## Source
★ ★ ★ ★ ★
By Dylan Grice, Societe Generale

At its most fundamental level, economic activity is no more than an exchange between strangers. It depends, therefore, on a degree of trust between strangers. Since money is the agent of exchange, it is the agent of trust. Debasing money therefore debases trust. History is replete with Great Disorders in which social cohesion has been undermined by currency debasements. The multi-decade credit inflation can now be seen to have had similarly corrosive effects. Yet central banks continue down the same route. The writing is on the wall. Further debasement of money will cause further debasement of society. I fear a Great Disorder.

I am more worried than I have ever been about the clouds gathering today (which may be the most wonderful contrary indicator you could hope for...). I hope they pass without breaking, but I fear the defining feature of coming decades will be a Great Disorder of the sort which has defined past epochs and scarred whole generations.

“Next to language, money is the most important medium through which modern societies communicate” writes Bernd Widdig in his masterful analysis of Germany’s inflation crisis “Culture and Inflation in Weimar Germany.” His may be an abstract observation, but it has the commendable merit of being true … all economic activity requires the cooperation of strangers and therefore, a degree of trust between cooperating strangers. Since money is the agent of such mutual trust, debasing money implies debasing the trust upon which social cohesion rests.

So I keep wondering to myself, do our money-printing central banks and their cheerleaders understand the full consequences of the monetary debasement they continue to engineer? Inflation of the CPI might be a consequence both seen and measurable. A broad inflation of asset prices might be a consequence seen, though not measurable. But what about the consequences that are unseen but unmeasurable – and are all the more destructive for it? I feel queasy about the enthusiasm with which our wise economists play games with something about which we have such a poor understanding.

If you take a look around you, any artefact you see will only be there thanks to the cooperative behaviour of lots of people you don’t know. You will probably never know them, nor they you. The screen you watch on your terminal, the content you read, the orders which make the prices flicker … the coffee you drink, the cup you hold, the bin you throw it in afterwards  … all your clothes, all your accessories, all the buildings you’ve been in, all the cars … you get the idea. Without exception everything you own, everything you want to own, everything you need, and everything you think you need embodies the different skills and talents of a mind-boggling number of complete strangers. In a very real sense we constantly trust in strangers to a degree, as strangers trust us. Such cooperative activity is to everyone’s great benefit and I find it is a marvellous thing to behold.

The value strangers put on each other’s contributions manifests itself in prices, and prices require money. So it is through money that we express the extent of our appreciation for the many different talents embedded in each thing we consume, and through money that our skills are in turn valued by others. Money, in other words, is the agent of this anonymous exchange, and therefore money is also the agent of the hidden trust on which it depends. Thus, as Bernd Widdig reflects in his book (which I urge you all to read), money …

“… is more than simply a tool for economic exchange; its different qualities shape the way modern people think, how they make sense of their reality, how they communicate, and ultimately how they find their place and identity in a modern environment.”
★ ★ ★ ★ ★
## To do
Rewrite the part of the excerpt on money and trust that opens with the words "At its most" and closes with "a Great Disorder.", changing "trust" to "confidence" throughout.

Dataset entries
★ ★ ★ ★ ★
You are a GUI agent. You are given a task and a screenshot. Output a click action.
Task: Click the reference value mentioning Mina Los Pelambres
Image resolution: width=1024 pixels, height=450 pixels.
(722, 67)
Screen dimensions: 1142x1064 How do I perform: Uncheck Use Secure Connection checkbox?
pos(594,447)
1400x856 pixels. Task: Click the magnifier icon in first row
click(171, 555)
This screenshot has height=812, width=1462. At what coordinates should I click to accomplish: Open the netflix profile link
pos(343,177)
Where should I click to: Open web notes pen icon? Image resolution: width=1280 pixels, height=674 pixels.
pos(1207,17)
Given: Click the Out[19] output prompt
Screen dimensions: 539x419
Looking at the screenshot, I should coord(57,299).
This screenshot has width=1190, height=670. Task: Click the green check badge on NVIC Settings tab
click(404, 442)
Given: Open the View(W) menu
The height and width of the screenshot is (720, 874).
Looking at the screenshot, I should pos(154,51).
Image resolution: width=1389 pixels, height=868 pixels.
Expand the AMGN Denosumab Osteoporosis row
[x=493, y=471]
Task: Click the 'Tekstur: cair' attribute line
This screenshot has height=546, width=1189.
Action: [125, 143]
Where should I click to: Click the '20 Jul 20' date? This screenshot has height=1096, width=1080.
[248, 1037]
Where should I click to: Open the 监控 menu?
★ ★ ★ ★ ★
## Finished task
At its most fundamental level, economic activity is no more than an exchange between strangers. It depends, therefore, on a degree of confidence between strangers. Since money is the agent of exchange, it is the agent of confidence. Debasing money therefore debases confidence. History is replete with Great Disorders in which social cohesion has been undermined by currency debasements. The multi-decade credit inflation can now be seen to have had similarly corrosive effects. Yet central banks continue down the same route. The writing is on the wall. Further debasement of money will cause further debasement of society. I fear a Great Disorder.